Saturday, February 21, 2015

The Discipline of Discomfort

Saturday after Ash Wednesday

Why are you so full of heaviness, O my soul?
   and why are you so disquieted within me?
Put your trust in God;
  for I will yet give thanks to him, 
who is the help of my countenance, and my God.

Psalm 42:6-7

I wake in the artificial darkness of the hotel room, the curtains keeping out even the hint of dawn. It could be three a.m. or nine, with no natural light to tell the time. Somewhat reluctantly, I come fully awake.

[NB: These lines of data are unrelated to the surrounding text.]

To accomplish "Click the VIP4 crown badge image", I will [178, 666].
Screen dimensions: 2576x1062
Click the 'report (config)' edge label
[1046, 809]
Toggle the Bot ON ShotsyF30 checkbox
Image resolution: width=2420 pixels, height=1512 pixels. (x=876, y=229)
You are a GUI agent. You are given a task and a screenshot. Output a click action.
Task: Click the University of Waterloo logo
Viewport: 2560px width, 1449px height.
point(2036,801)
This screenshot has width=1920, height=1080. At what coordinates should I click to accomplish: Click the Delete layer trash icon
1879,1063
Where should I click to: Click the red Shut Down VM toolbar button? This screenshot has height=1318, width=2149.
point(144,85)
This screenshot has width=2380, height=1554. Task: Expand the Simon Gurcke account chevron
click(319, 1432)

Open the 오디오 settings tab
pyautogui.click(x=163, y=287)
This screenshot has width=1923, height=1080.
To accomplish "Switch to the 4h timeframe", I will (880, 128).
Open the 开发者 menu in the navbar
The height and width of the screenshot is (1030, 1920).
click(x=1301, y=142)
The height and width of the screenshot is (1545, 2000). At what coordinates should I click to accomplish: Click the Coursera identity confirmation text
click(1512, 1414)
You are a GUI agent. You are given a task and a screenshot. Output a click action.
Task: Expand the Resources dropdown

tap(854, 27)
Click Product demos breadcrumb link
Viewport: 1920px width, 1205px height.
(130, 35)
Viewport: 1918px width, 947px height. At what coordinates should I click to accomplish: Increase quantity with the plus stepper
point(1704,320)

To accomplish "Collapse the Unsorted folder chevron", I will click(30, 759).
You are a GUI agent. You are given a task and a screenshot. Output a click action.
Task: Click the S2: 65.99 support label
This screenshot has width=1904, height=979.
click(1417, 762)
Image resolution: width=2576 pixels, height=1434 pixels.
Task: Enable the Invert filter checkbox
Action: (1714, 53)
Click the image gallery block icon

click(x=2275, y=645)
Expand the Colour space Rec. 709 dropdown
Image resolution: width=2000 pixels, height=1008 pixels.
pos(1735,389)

I set myself up to pray, and am discontent. I miss the comforts of home and of my prayer space. No comfy chair. No afghan. No cup of hot, hot tea. And I realize that I have come to enjoy a kind of familiar security when I settle in to draw near to the holy.  But this is part of the wilderness road, learning to pray when it is uncomfortable and unfamiliar, when it is ugly and uncertain. Learning to lift my voice in praise and thanksgiving when my back is a bit sore and I am missing my tea and the surroundings are disagreeable.

Sometimes I don’t get to settle into prayer. Sometimes I do not get to feel all cozy before I sink into meditative bliss. Sometimes worship and adoration and supplication are just plain hard to come by. But the discipline of the desert way is one of trust. To trust the preparation and the practice. To trust that God knows the way when I do not. To know that even when my attempts are feeble, God’s graciousness is full.

So I ask God to open my lips, and am thankful.